> _Record extracts_:
- - - - - - -

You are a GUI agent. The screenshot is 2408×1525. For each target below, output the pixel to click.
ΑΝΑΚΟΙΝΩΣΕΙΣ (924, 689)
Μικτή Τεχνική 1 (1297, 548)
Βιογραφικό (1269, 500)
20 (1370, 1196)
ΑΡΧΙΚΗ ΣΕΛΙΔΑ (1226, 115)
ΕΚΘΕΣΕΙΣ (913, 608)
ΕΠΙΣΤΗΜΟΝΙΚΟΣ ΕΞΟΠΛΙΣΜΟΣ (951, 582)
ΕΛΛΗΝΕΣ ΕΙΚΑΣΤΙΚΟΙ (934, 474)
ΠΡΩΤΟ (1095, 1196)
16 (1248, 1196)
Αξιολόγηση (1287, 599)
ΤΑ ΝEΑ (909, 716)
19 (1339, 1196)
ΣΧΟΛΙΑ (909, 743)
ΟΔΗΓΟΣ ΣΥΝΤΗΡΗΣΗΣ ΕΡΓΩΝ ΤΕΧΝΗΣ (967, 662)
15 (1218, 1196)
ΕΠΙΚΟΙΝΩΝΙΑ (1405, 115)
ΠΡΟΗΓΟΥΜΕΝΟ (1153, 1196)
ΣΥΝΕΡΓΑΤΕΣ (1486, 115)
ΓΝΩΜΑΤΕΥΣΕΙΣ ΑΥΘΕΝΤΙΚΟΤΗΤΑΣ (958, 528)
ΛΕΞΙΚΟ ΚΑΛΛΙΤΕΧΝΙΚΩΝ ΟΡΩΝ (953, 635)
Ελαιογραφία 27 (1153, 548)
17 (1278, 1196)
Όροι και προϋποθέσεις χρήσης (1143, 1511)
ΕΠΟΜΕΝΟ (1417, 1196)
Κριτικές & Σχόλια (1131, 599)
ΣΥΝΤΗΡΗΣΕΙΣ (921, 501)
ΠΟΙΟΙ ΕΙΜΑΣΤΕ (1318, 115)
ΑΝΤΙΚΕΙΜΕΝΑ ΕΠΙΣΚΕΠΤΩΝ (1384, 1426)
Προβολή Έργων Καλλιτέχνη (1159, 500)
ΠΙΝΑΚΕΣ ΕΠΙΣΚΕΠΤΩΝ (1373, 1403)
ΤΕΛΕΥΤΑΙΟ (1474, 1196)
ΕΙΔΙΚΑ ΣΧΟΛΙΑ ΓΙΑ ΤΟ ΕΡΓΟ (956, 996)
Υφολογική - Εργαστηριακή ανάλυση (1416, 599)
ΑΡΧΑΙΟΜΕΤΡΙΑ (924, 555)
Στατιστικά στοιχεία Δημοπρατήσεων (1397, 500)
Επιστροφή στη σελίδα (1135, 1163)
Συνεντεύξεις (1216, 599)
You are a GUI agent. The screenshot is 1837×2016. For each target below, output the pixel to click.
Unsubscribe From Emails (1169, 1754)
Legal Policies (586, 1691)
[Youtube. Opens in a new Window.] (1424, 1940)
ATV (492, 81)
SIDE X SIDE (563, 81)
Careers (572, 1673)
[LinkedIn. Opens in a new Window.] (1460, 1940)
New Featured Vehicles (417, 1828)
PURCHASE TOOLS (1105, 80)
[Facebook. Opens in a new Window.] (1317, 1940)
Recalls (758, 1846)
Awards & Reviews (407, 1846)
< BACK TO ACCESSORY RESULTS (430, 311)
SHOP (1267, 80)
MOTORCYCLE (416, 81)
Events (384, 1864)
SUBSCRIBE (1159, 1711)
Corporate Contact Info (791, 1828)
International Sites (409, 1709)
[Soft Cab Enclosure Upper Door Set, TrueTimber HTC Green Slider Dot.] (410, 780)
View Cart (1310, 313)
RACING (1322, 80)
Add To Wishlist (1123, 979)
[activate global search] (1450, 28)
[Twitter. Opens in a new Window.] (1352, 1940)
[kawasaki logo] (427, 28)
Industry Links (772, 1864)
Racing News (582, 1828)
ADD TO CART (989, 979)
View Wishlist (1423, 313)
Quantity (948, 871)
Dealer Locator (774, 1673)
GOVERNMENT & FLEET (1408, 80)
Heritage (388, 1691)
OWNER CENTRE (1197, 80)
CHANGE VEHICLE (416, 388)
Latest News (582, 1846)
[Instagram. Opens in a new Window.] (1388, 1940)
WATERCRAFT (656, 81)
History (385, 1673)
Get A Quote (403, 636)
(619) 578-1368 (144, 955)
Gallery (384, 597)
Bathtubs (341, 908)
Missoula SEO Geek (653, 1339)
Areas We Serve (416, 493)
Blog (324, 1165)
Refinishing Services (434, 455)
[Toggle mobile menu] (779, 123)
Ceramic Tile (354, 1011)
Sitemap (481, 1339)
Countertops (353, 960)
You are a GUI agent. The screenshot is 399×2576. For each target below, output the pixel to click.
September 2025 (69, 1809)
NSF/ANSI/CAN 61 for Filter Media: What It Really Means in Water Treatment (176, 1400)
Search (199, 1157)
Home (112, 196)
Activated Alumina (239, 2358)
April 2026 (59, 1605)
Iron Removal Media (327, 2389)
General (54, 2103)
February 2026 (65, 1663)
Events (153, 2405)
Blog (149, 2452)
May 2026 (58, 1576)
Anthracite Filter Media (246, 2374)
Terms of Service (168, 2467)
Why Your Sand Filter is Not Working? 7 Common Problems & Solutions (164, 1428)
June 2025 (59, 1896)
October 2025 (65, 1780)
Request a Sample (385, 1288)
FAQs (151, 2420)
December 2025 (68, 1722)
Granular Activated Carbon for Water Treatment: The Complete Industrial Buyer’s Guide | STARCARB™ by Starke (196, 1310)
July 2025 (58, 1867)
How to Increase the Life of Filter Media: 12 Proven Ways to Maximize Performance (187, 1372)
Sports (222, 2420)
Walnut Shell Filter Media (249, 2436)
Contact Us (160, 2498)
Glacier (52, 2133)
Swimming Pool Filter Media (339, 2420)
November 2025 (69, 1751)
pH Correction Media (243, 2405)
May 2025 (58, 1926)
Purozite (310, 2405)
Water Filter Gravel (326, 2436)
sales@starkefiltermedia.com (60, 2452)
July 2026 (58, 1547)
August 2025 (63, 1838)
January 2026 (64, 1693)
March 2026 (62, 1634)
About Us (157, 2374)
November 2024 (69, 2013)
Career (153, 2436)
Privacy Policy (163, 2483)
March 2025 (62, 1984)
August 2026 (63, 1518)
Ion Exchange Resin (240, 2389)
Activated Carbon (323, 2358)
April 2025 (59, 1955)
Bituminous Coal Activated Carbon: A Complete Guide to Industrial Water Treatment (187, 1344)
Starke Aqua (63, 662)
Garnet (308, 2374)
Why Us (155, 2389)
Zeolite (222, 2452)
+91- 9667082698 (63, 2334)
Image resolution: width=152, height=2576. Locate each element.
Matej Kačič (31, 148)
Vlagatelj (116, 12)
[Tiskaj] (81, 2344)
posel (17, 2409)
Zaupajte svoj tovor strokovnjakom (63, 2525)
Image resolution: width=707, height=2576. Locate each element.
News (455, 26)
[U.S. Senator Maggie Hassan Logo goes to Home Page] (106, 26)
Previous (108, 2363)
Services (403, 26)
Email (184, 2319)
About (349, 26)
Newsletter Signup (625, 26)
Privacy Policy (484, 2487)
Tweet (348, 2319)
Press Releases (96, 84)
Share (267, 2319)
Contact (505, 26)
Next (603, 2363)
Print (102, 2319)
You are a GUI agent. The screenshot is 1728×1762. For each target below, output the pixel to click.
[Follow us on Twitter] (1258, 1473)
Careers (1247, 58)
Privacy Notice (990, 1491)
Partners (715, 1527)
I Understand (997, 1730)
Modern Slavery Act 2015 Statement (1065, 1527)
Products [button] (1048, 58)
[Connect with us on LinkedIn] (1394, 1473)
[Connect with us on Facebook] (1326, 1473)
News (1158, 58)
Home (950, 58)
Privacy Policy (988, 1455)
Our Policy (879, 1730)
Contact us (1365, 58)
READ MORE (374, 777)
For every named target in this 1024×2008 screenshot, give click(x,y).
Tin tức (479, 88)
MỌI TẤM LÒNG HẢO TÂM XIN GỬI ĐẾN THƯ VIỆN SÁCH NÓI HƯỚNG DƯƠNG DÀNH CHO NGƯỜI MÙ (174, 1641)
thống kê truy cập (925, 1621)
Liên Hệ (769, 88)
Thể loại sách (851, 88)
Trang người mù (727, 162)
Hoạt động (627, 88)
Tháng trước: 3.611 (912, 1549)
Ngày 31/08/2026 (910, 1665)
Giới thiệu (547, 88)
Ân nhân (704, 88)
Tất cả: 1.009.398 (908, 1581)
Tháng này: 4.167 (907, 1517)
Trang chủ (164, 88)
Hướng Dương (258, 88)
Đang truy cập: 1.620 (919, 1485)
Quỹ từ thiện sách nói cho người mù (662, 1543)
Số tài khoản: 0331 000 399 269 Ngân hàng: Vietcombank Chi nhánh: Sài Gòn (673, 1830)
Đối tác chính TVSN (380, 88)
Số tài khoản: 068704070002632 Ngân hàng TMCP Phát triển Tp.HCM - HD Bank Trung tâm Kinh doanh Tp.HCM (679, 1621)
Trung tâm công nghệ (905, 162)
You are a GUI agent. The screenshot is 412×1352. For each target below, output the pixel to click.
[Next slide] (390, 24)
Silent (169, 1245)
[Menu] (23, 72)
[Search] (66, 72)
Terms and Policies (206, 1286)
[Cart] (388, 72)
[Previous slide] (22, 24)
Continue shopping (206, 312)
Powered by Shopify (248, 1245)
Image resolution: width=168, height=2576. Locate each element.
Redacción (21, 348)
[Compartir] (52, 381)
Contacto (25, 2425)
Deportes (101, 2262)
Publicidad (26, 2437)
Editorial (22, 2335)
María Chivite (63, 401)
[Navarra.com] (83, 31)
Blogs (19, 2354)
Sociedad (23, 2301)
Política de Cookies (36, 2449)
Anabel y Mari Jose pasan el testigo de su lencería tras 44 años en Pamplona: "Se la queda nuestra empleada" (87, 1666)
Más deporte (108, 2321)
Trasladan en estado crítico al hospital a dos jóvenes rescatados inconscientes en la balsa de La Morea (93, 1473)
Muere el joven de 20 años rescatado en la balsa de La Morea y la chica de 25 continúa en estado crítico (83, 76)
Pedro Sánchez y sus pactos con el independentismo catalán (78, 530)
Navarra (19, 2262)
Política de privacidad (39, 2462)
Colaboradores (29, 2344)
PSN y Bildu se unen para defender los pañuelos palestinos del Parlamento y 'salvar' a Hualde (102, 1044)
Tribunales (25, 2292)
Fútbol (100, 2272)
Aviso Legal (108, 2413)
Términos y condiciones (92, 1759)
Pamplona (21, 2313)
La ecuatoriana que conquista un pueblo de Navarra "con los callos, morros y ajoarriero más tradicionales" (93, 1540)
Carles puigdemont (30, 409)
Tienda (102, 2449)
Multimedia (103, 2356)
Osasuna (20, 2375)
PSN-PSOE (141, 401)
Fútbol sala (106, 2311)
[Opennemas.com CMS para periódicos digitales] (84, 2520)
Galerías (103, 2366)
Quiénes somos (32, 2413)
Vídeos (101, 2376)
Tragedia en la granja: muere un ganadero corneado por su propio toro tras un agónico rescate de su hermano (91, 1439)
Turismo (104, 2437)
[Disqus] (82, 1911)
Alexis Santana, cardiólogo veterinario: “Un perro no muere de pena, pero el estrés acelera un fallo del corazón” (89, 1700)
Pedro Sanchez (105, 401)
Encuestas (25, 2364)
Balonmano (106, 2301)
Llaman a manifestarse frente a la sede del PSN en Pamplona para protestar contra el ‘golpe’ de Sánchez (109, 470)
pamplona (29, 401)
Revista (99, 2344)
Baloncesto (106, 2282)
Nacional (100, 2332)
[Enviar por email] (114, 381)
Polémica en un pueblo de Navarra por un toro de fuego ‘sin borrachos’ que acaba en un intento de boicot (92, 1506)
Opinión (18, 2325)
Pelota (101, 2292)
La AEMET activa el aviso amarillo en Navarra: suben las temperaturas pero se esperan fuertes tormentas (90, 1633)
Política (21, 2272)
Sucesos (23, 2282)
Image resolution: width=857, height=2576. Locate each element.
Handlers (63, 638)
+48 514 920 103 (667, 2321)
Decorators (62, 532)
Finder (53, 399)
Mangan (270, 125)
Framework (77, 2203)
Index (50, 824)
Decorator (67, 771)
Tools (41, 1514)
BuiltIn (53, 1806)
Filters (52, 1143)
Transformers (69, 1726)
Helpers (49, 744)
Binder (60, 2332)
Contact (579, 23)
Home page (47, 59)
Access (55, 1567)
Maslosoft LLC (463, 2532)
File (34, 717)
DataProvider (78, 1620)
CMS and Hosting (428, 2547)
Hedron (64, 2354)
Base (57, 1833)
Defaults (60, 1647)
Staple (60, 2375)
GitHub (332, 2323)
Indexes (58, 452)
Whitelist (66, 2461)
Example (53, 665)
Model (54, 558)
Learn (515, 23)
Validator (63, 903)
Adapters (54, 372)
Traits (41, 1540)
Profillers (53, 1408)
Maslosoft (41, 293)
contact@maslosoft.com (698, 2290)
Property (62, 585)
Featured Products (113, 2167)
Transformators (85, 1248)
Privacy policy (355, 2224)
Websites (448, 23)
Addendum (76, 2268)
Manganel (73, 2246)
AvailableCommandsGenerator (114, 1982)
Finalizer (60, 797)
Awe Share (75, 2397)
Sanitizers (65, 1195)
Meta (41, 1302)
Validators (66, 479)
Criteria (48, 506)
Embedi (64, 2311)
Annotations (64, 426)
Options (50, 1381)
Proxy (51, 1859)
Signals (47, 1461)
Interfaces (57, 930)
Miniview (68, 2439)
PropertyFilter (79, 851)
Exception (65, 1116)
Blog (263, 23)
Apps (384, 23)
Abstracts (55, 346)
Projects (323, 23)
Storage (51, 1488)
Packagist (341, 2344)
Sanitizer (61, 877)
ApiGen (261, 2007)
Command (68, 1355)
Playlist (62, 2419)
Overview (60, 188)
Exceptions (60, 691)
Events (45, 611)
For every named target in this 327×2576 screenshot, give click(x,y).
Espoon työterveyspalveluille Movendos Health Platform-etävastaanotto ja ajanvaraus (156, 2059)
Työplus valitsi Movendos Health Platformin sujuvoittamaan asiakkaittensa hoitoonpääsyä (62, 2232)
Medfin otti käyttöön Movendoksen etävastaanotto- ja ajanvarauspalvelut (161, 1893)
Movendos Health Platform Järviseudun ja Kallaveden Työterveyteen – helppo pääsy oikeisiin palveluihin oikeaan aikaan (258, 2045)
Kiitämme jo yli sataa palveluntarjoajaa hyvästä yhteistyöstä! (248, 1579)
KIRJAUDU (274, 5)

- - - - - - -

> _Try it_:
In the listing above, the lines from the one containing "Silent (169, 1245)" through the one containing "Revista (99, 2344)" must be set down exactly, with no other lines.

> _Answer for the task_:
Silent (169, 1245)
[Menu] (23, 72)
[Search] (66, 72)
Terms and Policies (206, 1286)
[Cart] (388, 72)
[Previous slide] (22, 24)
Continue shopping (206, 312)
Powered by Shopify (248, 1245)
Image resolution: width=168, height=2576. Locate each element.
Redacción (21, 348)
[Compartir] (52, 381)
Contacto (25, 2425)
Deportes (101, 2262)
Publicidad (26, 2437)
Editorial (22, 2335)
María Chivite (63, 401)
[Navarra.com] (83, 31)
Blogs (19, 2354)
Sociedad (23, 2301)
Política de Cookies (36, 2449)
Anabel y Mari Jose pasan el testigo de su lencería tras 44 años en Pamplona: "Se la queda nuestra empleada" (87, 1666)
Más deporte (108, 2321)
Trasladan en estado crítico al hospital a dos jóvenes rescatados inconscientes en la balsa de La Morea (93, 1473)
Muere el joven de 20 años rescatado en la balsa de La Morea y la chica de 25 continúa en estado crítico (83, 76)
Pedro Sánchez y sus pactos con el independentismo catalán (78, 530)
Navarra (19, 2262)
Política de privacidad (39, 2462)
Colaboradores (29, 2344)
PSN y Bildu se unen para defender los pañuelos palestinos del Parlamento y 'salvar' a Hualde (102, 1044)
Tribunales (25, 2292)
Fútbol (100, 2272)
Aviso Legal (108, 2413)
Términos y condiciones (92, 1759)
Pamplona (21, 2313)
La ecuatoriana que conquista un pueblo de Navarra "con los callos, morros y ajoarriero más tradicionales" (93, 1540)
Carles puigdemont (30, 409)
Tienda (102, 2449)
Multimedia (103, 2356)
Osasuna (20, 2375)
PSN-PSOE (141, 401)
Fútbol sala (106, 2311)
[Opennemas.com CMS para periódicos digitales] (84, 2520)
Galerías (103, 2366)
Quiénes somos (32, 2413)
Vídeos (101, 2376)
Tragedia en la granja: muere un ganadero corneado por su propio toro tras un agónico rescate de su hermano (91, 1439)
Turismo (104, 2437)
[Disqus] (82, 1911)
Alexis Santana, cardiólogo veterinario: “Un perro no muere de pena, pero el estrés acelera un fallo del corazón” (89, 1700)
Pedro Sanchez (105, 401)
Encuestas (25, 2364)
Balonmano (106, 2301)
Llaman a manifestarse frente a la sede del PSN en Pamplona para protestar contra el ‘golpe’ de Sánchez (109, 470)
pamplona (29, 401)
Revista (99, 2344)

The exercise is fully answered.